Although the number of participants in the current study is low for formal analysis, for illustration, unsupervised clustering analysis was carried out using the K-means algorithm. Individual tests that did not show any variation in score between participants were omitted from the clustering analysis, excluding 14/39 OCS-BRIDGE, and 1/28 neuropsychological measures. Clustering was performed on values that had been centered to a mean value of 0 with a standard deviation of 1. K-means clustering was done with a k value of 4 based on the within-groups sum of squares. Analysis was performed using the k-means function in R version 3.6.1. Clusters were visualized by performing a principal components analysis using the fviz function in the factoextra package and plotting the individual cognitive tests against the first and second principal components.

Results

Demographics and data completeness

No significant difference was found in total impairments reported preoperatively between right- and left-handed participants (t = 0.547, P = 0.6183), male and female (t = 01.175, P = 0.258), or right- and left-sided tumors (t = 0.845, P = 0.411). The correlation between age and impairment frequency did not reach statistical significance (r =  − 0.22, P = 0.39).
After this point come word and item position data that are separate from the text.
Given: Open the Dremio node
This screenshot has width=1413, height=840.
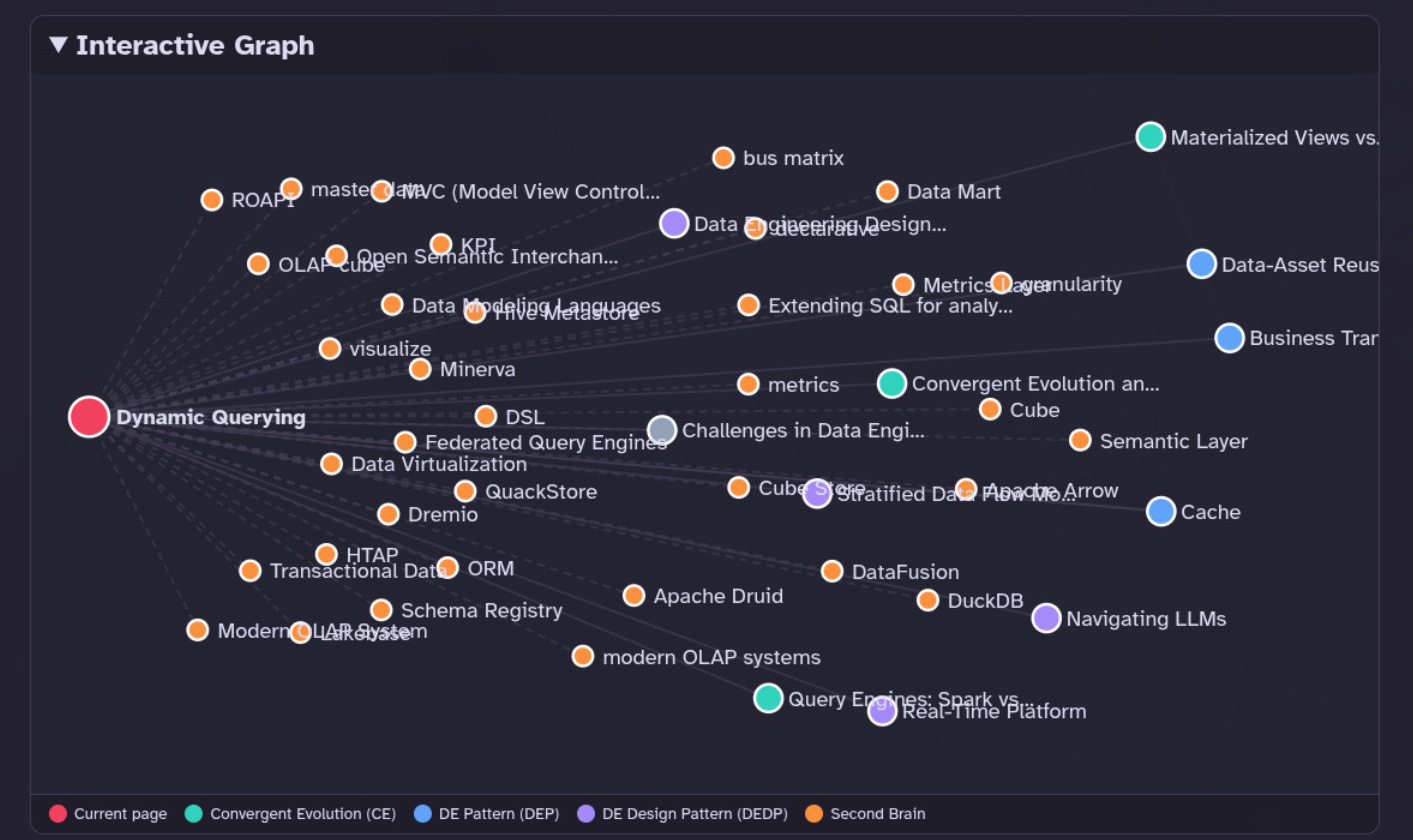Looking at the screenshot, I should (389, 514).
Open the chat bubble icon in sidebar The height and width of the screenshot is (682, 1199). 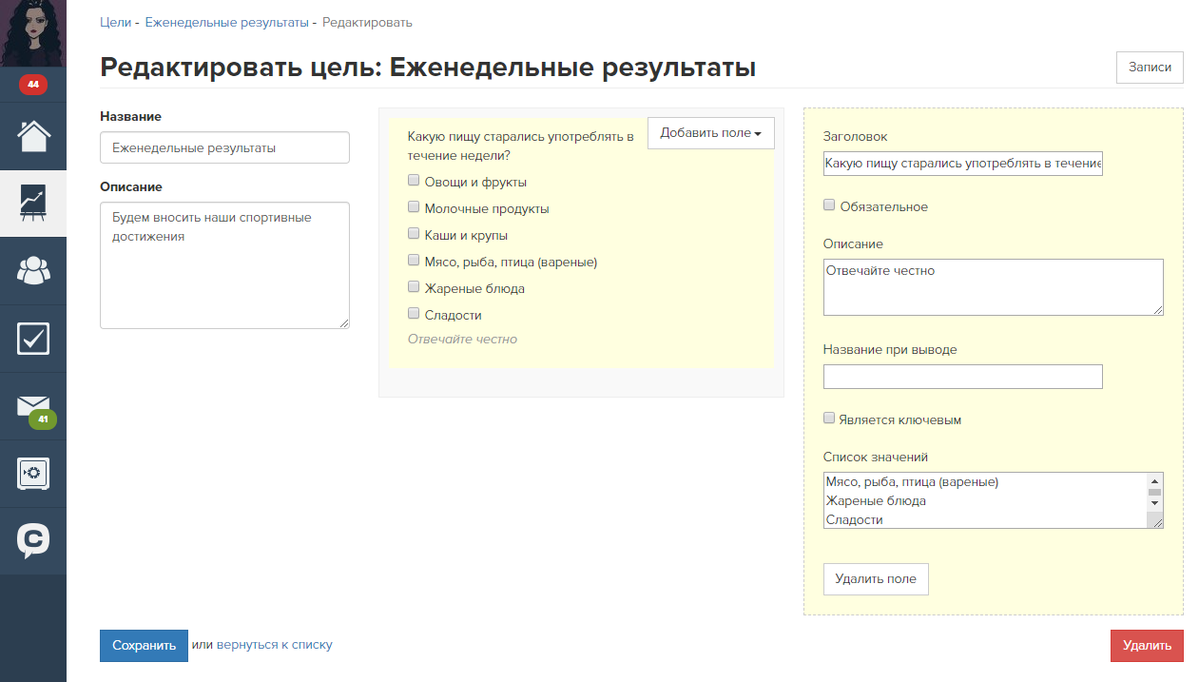pyautogui.click(x=33, y=541)
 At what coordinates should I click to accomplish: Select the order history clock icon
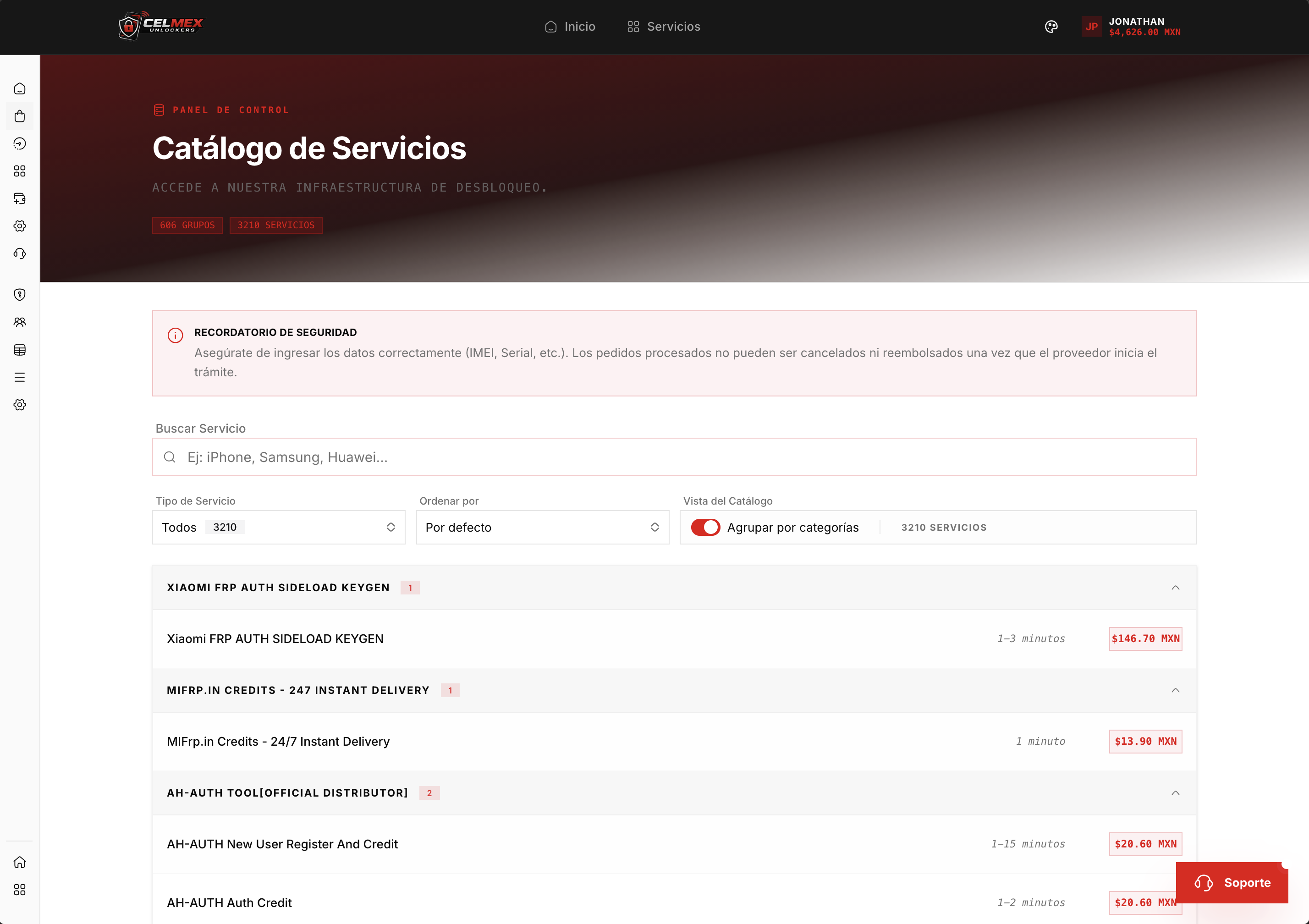point(20,143)
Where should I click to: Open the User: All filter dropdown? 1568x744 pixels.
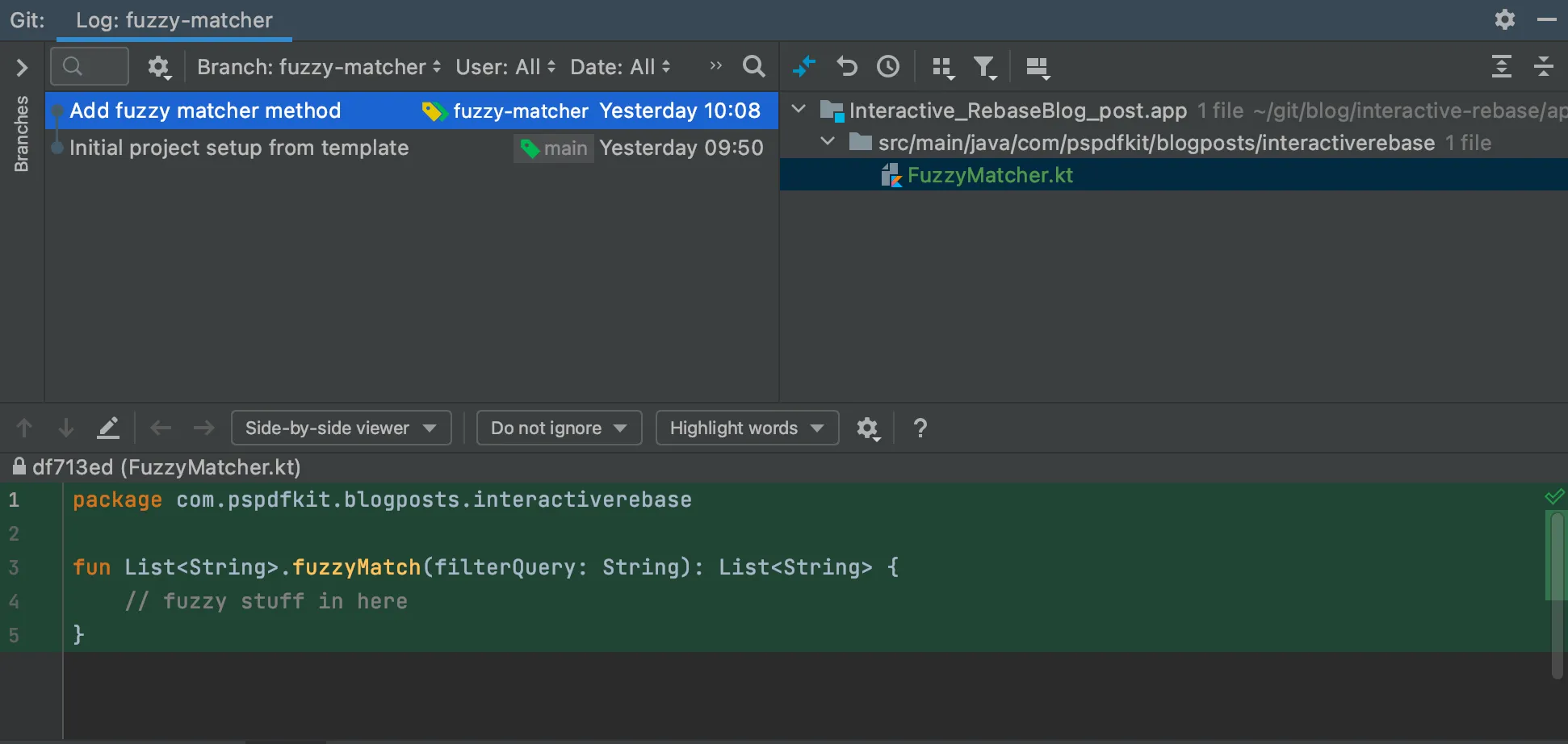pyautogui.click(x=505, y=67)
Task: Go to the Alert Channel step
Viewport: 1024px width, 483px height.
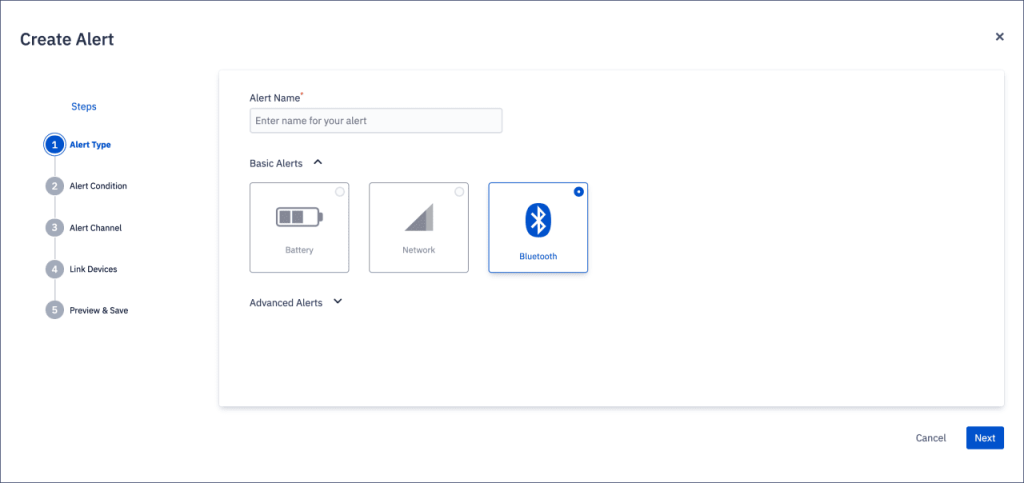Action: (x=95, y=228)
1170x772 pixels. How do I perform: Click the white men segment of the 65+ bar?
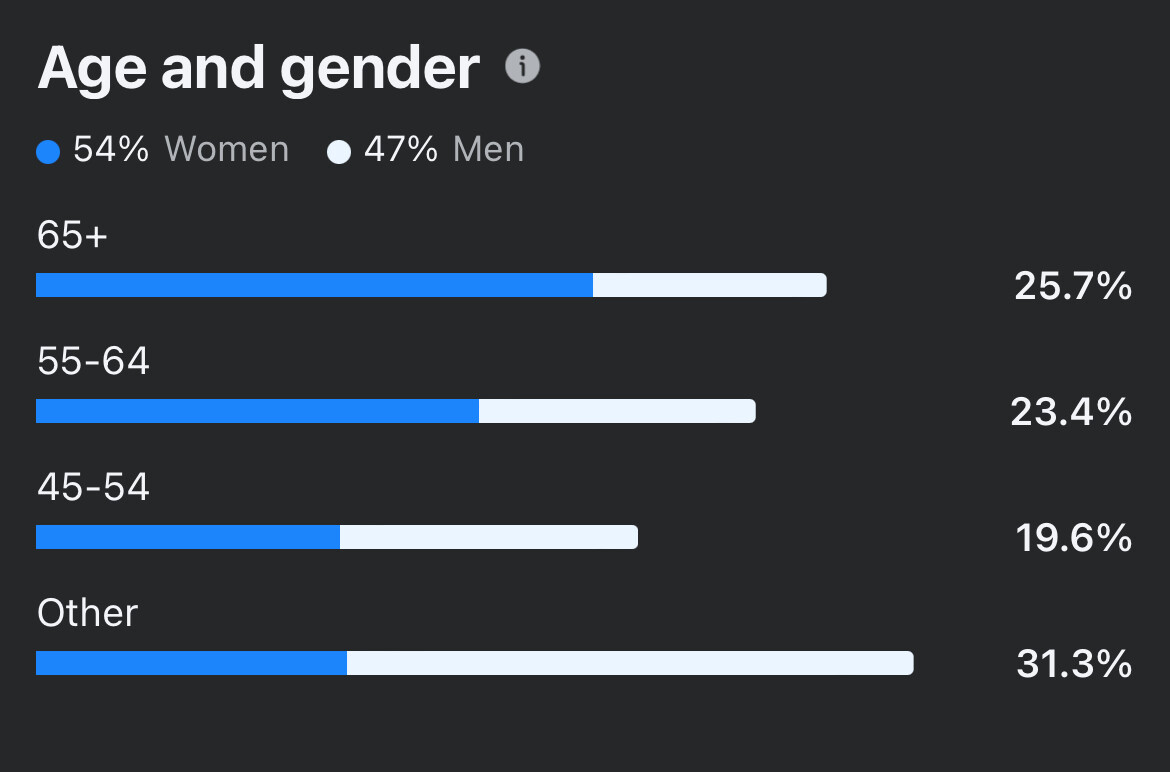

All participants completed pre-operative traditional neuropsychology and OCS-BRIDGE assessments. Fourteen participants completed traditional neuropsychology between 2 and 5 weeks after surgery, and eight completed postoperative OCS-BRIDGE assessments within 72 h. Eleven participants completed an OCS-BRIDGE assessment at 3-month follow-up and at 12-month follow-up. Sixteen of seventeen participants had at least one OCS-BRIDGE assessment after surgery (see Table S3).

Neuropsychiatric function

In this sample, anxiety was at a relatively low level with just 3/17 participants pre-operatively scoring within the mild range on the Beck Anxiety Index (BAI) and 2/17 in the moderate range. There was no association between mood status and frequency of cognitive impairment in this sample (BAI status–total cognitive impairments t = 1.2789, P = 0.22; BDI status–total cognitive impairments t = 0.87, P = 0.4).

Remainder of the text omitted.